## Task instructions
Reproduce verbatim the records starting with the line that contains "Click the 120" and going on through the end of the records.

## Extracted material

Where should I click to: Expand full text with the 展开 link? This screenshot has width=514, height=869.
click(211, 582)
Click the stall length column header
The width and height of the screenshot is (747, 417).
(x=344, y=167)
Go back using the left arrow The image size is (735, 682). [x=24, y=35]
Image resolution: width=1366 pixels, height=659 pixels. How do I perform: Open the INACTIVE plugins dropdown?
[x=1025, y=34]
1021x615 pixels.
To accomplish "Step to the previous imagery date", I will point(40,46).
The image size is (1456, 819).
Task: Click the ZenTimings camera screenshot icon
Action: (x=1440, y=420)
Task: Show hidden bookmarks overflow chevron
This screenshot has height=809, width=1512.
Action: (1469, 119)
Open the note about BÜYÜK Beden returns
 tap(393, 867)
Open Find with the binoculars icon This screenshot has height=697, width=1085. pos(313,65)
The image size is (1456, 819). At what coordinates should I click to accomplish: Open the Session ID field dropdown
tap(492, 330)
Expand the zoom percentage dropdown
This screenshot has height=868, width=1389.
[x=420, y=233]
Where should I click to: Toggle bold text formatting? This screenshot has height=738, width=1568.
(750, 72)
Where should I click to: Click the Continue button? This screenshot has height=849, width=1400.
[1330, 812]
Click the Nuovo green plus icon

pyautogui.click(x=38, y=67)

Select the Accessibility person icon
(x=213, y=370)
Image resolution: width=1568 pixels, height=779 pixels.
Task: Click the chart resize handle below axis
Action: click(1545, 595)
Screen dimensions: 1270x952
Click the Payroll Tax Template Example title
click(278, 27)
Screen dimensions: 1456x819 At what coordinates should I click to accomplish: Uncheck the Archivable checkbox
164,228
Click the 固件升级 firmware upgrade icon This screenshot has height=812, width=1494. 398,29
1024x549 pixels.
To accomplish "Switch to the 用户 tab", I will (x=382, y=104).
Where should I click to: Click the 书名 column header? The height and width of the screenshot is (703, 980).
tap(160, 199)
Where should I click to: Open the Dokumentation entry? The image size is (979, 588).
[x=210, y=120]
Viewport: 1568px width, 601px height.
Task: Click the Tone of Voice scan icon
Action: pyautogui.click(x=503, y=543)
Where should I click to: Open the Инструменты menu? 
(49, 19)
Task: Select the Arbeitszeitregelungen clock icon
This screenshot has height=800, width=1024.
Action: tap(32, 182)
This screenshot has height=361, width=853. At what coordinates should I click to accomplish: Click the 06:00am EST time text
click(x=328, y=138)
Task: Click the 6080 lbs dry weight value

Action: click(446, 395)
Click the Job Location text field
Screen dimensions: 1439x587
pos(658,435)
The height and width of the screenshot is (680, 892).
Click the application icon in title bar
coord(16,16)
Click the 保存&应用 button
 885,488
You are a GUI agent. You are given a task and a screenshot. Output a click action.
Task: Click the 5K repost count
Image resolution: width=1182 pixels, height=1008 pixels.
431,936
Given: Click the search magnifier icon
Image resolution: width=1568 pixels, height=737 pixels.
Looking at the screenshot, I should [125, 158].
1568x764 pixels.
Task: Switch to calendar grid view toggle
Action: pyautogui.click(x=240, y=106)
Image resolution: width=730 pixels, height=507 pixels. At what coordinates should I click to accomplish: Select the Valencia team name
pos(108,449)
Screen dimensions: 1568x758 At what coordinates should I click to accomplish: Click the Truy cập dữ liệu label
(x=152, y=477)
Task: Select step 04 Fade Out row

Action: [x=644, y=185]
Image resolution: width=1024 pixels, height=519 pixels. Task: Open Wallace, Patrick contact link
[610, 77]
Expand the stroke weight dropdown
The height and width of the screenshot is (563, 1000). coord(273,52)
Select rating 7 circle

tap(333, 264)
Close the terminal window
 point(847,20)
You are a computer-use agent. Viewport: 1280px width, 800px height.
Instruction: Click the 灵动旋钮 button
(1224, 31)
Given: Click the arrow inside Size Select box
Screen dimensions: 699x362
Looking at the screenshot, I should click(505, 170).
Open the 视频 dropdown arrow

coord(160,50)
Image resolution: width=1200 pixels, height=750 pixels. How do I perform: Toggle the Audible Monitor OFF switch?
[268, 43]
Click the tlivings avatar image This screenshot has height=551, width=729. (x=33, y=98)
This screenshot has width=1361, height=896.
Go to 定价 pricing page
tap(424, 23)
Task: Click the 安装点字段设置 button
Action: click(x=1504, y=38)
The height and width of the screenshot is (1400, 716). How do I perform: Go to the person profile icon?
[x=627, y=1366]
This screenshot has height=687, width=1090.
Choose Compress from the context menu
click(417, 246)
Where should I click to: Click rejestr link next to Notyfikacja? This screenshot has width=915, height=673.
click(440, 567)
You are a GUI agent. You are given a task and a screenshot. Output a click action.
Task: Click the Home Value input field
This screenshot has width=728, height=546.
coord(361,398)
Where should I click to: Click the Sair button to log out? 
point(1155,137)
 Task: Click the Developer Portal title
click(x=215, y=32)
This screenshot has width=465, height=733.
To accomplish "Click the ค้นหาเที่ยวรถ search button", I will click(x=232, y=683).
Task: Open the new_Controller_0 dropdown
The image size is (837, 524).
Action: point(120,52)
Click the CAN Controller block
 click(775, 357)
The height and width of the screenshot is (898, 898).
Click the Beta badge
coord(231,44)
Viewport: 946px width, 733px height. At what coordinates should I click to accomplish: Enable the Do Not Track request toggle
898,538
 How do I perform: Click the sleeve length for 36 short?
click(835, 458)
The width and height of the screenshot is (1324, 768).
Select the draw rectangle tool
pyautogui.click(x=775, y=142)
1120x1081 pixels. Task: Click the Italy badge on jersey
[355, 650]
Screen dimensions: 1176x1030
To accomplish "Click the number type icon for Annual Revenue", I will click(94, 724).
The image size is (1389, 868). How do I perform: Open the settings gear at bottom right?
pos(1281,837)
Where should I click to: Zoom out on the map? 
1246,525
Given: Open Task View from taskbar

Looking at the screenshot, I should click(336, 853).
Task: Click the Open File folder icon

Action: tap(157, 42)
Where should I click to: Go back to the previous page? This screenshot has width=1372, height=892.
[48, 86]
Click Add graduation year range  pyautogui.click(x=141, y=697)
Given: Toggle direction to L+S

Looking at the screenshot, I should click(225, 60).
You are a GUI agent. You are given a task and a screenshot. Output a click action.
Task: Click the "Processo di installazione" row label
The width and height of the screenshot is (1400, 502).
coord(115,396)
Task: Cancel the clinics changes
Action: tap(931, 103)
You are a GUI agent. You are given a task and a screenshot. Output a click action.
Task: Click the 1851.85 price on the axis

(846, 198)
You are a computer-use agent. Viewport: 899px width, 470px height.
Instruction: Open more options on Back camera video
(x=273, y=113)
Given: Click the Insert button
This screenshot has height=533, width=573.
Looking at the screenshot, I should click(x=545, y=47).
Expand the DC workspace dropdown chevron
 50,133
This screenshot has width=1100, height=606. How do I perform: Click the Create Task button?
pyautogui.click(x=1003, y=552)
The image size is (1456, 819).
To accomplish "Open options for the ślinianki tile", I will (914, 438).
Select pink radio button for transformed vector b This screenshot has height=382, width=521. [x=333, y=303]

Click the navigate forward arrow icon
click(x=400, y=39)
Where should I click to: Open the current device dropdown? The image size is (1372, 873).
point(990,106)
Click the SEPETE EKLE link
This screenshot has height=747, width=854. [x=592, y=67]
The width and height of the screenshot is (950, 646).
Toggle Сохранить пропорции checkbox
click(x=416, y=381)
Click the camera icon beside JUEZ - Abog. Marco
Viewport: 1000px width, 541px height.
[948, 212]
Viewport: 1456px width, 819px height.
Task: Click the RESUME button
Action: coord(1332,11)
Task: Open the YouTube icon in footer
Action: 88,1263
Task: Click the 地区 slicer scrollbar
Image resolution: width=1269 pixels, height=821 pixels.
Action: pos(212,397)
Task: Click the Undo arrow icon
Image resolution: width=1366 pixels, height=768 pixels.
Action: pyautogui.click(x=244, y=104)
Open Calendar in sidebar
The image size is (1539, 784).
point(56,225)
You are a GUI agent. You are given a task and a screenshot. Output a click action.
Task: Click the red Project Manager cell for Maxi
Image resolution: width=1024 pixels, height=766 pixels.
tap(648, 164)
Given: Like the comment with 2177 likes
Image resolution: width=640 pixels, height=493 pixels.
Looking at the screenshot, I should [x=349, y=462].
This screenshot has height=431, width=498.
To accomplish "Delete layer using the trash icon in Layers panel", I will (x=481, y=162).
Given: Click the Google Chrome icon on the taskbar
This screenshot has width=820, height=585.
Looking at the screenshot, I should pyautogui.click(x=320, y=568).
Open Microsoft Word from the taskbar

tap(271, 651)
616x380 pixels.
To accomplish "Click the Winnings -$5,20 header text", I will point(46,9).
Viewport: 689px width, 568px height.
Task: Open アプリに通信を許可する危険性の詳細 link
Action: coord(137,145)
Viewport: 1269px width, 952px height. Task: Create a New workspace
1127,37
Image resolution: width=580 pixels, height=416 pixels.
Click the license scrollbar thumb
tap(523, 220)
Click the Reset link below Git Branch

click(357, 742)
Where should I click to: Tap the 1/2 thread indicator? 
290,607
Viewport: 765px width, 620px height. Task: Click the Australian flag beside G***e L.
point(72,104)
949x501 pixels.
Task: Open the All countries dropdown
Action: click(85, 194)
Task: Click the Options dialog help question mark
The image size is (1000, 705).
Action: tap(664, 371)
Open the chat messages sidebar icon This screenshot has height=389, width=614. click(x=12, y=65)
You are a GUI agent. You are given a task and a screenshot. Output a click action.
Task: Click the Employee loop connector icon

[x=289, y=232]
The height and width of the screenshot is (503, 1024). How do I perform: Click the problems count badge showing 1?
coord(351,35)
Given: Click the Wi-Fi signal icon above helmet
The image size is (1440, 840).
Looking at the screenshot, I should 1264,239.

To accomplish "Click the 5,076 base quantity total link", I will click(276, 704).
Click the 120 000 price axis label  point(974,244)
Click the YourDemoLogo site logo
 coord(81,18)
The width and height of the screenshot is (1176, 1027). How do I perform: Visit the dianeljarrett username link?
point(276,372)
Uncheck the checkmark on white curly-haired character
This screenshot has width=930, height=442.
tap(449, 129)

## Exercise solution
Click the 120 000 price axis label  point(974,244)
Click the YourDemoLogo site logo
 coord(81,18)
The width and height of the screenshot is (1176, 1027). How do I perform: Visit the dianeljarrett username link?
point(276,372)
Uncheck the checkmark on white curly-haired character
This screenshot has width=930, height=442.
tap(449, 129)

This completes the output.